Già con il primo album, la cui registrazione e missaggio sono stati curati da Paul Savage (Mogwai, Franz Ferdinand, Arab Strap), Gold Mass poteva vantare una scrittura profonda quanto a ricerca e misura delle possibilità dei suoni, di un’elettronica che rimarcava chiare ascendenze bristoliane. Con l’EP “Safe” sembra voler circoscrivere in maniera ancora più definita un proprio territorio esistenziale, con una sensibilità ancora maggiore, se possibile, negli arrangiamenti e nella scelta del peso specifico da attribuire ad ogni suono. Peraltro, la resa in studio dei brani viene esaltata dalle performance live (come quella che si è avuto modo di apprezzare ad agosto in occasione di Ypsigrock) in cui l’artista gioca ad allineare le traiettorie electro-pop dei brani ad un’estetica concettuale da cui si trae una suggestione avvolgente.

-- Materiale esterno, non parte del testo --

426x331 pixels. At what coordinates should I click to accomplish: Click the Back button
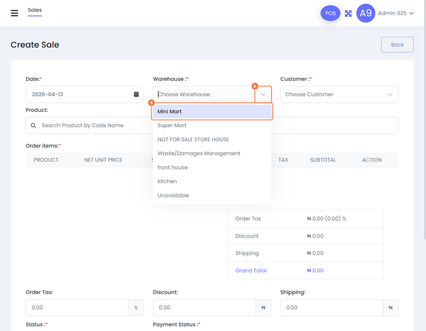click(397, 45)
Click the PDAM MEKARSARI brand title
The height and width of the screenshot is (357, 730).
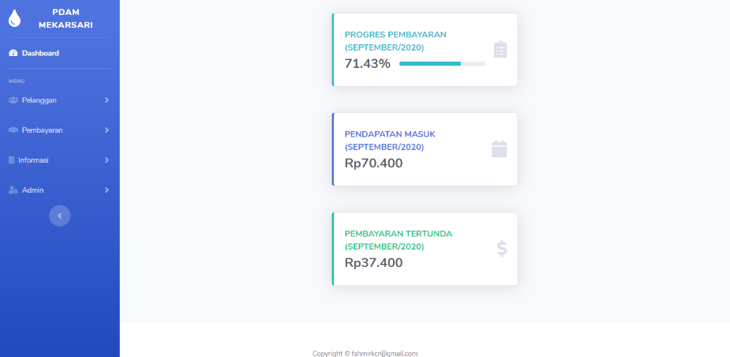click(66, 19)

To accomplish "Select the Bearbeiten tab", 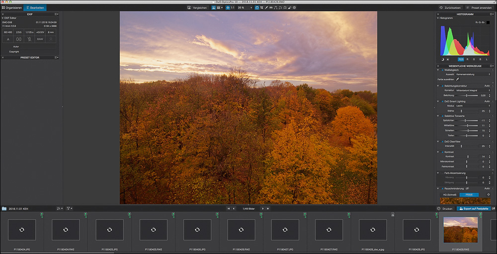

I quattro brani di “Safe”, questa volta interamente autoprodotti, posseggono una forma più compiuta grazie ad una consapevolezza acquisita nel gestire il respiro di ogni brano, sempre connotato da una energia soffusa che irrora in modo sinuoso ogni singola pulsazione sintetica che punta ad una strategia di sottrazione piuttosto che di stratificazione. L’opener Space vive di lacerazioni al silicio entro cui si amplifica l’intensità della voce, qui particolarmente centrata e che gioca a rincorrersi, la successiva Safe si muove entro un bozzolo languido che si dischiude ad aperture di largo respiro nell’intreccio di una elettronica minimal. Souls ha un corpo scolpito da un drumming innervato da frequenze medio basse che valorizzano il mood malinconico, così come il drum’n’ bass della conclusiva Gravity (forse, la migliore della tracklist), con le sue dilatazioni cosmiche e le rifrazioni di archi che definiscono i contorni dell’inquietudine. “Safe” è la conferma di un talento che guarda alla propria anima per raccontarne le vicende, aprendo le proprie stanze in modo elegante per farvi entrare luce sempre nuova. Ottima conferma.